EXERCISE DIRECTIONS >>
Each of the lines below must be written out exactly as shown.

RECORDS Block Start

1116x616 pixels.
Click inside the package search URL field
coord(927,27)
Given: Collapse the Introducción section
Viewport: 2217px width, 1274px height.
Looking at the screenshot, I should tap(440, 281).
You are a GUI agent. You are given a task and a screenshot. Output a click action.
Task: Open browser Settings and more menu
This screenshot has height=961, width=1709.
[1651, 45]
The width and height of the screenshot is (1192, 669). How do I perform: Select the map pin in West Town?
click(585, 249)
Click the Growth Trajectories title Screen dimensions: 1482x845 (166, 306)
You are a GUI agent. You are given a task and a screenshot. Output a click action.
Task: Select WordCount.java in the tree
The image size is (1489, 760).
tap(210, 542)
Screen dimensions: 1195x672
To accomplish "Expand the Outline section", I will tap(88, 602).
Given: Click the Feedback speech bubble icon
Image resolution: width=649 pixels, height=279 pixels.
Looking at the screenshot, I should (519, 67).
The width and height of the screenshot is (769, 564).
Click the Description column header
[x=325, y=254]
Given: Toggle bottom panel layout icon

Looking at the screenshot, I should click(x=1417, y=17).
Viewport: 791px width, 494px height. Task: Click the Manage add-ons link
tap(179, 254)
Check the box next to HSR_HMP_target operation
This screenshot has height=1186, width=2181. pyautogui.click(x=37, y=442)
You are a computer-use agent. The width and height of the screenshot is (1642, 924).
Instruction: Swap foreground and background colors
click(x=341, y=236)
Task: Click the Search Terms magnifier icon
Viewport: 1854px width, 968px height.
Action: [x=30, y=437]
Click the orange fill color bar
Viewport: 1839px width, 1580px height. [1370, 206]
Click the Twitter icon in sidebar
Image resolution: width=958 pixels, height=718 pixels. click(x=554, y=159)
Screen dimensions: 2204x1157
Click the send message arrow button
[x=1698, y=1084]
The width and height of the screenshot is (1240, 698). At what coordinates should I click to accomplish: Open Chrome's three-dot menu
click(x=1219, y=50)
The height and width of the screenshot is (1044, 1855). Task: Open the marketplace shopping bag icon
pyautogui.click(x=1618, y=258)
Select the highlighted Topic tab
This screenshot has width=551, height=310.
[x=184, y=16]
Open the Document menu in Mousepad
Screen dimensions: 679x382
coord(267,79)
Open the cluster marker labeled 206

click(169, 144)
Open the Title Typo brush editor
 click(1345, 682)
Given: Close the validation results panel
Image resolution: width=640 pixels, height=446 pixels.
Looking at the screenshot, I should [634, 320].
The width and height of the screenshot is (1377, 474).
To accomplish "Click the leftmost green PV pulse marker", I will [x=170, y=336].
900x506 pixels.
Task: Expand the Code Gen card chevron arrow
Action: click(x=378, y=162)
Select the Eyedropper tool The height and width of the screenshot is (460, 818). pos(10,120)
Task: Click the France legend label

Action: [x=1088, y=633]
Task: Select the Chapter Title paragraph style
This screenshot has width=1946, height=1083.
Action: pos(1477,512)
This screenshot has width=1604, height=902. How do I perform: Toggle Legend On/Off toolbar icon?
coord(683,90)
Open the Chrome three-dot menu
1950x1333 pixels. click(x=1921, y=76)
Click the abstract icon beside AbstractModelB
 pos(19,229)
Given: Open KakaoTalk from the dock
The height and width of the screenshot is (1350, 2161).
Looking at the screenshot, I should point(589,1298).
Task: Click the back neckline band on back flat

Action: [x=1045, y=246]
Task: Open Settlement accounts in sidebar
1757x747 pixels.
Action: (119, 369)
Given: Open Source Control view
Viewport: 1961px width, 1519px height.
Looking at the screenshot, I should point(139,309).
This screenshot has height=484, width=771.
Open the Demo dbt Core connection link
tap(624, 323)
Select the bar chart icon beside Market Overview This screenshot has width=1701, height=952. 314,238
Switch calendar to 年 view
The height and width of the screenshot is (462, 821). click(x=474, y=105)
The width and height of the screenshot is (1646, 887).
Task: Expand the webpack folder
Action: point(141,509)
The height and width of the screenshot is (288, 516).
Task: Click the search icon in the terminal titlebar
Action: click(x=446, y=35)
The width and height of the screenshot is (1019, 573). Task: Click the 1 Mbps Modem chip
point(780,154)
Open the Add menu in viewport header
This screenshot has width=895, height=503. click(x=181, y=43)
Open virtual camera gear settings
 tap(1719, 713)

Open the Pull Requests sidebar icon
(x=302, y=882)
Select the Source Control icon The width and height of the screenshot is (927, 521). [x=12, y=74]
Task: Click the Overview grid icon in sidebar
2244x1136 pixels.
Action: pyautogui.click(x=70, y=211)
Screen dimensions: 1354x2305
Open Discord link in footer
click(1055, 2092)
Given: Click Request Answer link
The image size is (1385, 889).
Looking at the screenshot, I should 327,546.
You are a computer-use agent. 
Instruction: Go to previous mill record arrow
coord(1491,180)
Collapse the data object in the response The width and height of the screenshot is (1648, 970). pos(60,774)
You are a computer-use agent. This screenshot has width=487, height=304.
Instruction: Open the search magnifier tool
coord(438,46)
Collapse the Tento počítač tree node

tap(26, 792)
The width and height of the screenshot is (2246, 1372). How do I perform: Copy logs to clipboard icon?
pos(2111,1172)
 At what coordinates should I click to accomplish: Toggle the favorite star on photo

RECORDS Block End

SOLUTION TO THIS TASK >>
1116x616 pixels.
Click inside the package search URL field
coord(927,27)
Given: Collapse the Introducción section
Viewport: 2217px width, 1274px height.
Looking at the screenshot, I should tap(440, 281).
You are a GUI agent. You are given a task and a screenshot. Output a click action.
Task: Open browser Settings and more menu
This screenshot has height=961, width=1709.
[1651, 45]
The width and height of the screenshot is (1192, 669). How do I perform: Select the map pin in West Town?
click(585, 249)
Click the Growth Trajectories title Screen dimensions: 1482x845 (166, 306)
You are a GUI agent. You are given a task and a screenshot. Output a click action.
Task: Select WordCount.java in the tree
The image size is (1489, 760).
tap(210, 542)
Screen dimensions: 1195x672
To accomplish "Expand the Outline section", I will tap(88, 602).
Given: Click the Feedback speech bubble icon
Image resolution: width=649 pixels, height=279 pixels.
Looking at the screenshot, I should (519, 67).
The width and height of the screenshot is (769, 564).
Click the Description column header
[x=325, y=254]
Given: Toggle bottom panel layout icon

Looking at the screenshot, I should click(x=1417, y=17).
Viewport: 791px width, 494px height. Task: Click the Manage add-ons link
tap(179, 254)
Check the box next to HSR_HMP_target operation
This screenshot has height=1186, width=2181. pyautogui.click(x=37, y=442)
You are a computer-use agent. The width and height of the screenshot is (1642, 924).
Instruction: Swap foreground and background colors
click(x=341, y=236)
Task: Click the Search Terms magnifier icon
Viewport: 1854px width, 968px height.
Action: [x=30, y=437]
Click the orange fill color bar
Viewport: 1839px width, 1580px height. [1370, 206]
Click the Twitter icon in sidebar
Image resolution: width=958 pixels, height=718 pixels. click(x=554, y=159)
Screen dimensions: 2204x1157
Click the send message arrow button
[x=1698, y=1084]
The width and height of the screenshot is (1240, 698). At what coordinates should I click to accomplish: Open Chrome's three-dot menu
click(x=1219, y=50)
The height and width of the screenshot is (1044, 1855). Task: Open the marketplace shopping bag icon
pyautogui.click(x=1618, y=258)
Select the highlighted Topic tab
This screenshot has width=551, height=310.
[x=184, y=16]
Open the Document menu in Mousepad
Screen dimensions: 679x382
coord(267,79)
Open the cluster marker labeled 206

click(169, 144)
Open the Title Typo brush editor
 click(1345, 682)
Given: Close the validation results panel
Image resolution: width=640 pixels, height=446 pixels.
Looking at the screenshot, I should [634, 320].
The width and height of the screenshot is (1377, 474).
To accomplish "Click the leftmost green PV pulse marker", I will [x=170, y=336].
900x506 pixels.
Task: Expand the Code Gen card chevron arrow
Action: click(x=378, y=162)
Select the Eyedropper tool The height and width of the screenshot is (460, 818). pos(10,120)
Task: Click the France legend label

Action: [x=1088, y=633]
Task: Select the Chapter Title paragraph style
This screenshot has width=1946, height=1083.
Action: pos(1477,512)
This screenshot has width=1604, height=902. How do I perform: Toggle Legend On/Off toolbar icon?
coord(683,90)
Open the Chrome three-dot menu
1950x1333 pixels. click(x=1921, y=76)
Click the abstract icon beside AbstractModelB
 pos(19,229)
Given: Open KakaoTalk from the dock
The height and width of the screenshot is (1350, 2161).
Looking at the screenshot, I should point(589,1298).
Task: Click the back neckline band on back flat

Action: [x=1045, y=246]
Task: Open Settlement accounts in sidebar
1757x747 pixels.
Action: (119, 369)
Given: Open Source Control view
Viewport: 1961px width, 1519px height.
Looking at the screenshot, I should point(139,309).
This screenshot has height=484, width=771.
Open the Demo dbt Core connection link
tap(624, 323)
Select the bar chart icon beside Market Overview This screenshot has width=1701, height=952. 314,238
Switch calendar to 年 view
The height and width of the screenshot is (462, 821). click(x=474, y=105)
The width and height of the screenshot is (1646, 887).
Task: Expand the webpack folder
Action: point(141,509)
The height and width of the screenshot is (288, 516).
Task: Click the search icon in the terminal titlebar
Action: click(x=446, y=35)
The width and height of the screenshot is (1019, 573). Task: Click the 1 Mbps Modem chip
point(780,154)
Open the Add menu in viewport header
This screenshot has width=895, height=503. click(x=181, y=43)
Open virtual camera gear settings
 tap(1719, 713)

Open the Pull Requests sidebar icon
(x=302, y=882)
Select the Source Control icon The width and height of the screenshot is (927, 521). [x=12, y=74]
Task: Click the Overview grid icon in sidebar
2244x1136 pixels.
Action: pyautogui.click(x=70, y=211)
Screen dimensions: 1354x2305
Open Discord link in footer
click(1055, 2092)
Given: Click Request Answer link
The image size is (1385, 889).
Looking at the screenshot, I should 327,546.
You are a computer-use agent. 
Instruction: Go to previous mill record arrow
coord(1491,180)
Collapse the data object in the response The width and height of the screenshot is (1648, 970). pos(60,774)
You are a computer-use agent. This screenshot has width=487, height=304.
Instruction: Open the search magnifier tool
coord(438,46)
Collapse the Tento počítač tree node

tap(26, 792)
The width and height of the screenshot is (2246, 1372). How do I perform: Copy logs to clipboard icon?
pos(2111,1172)
 At what coordinates should I click to accomplish: Toggle the favorite star on photo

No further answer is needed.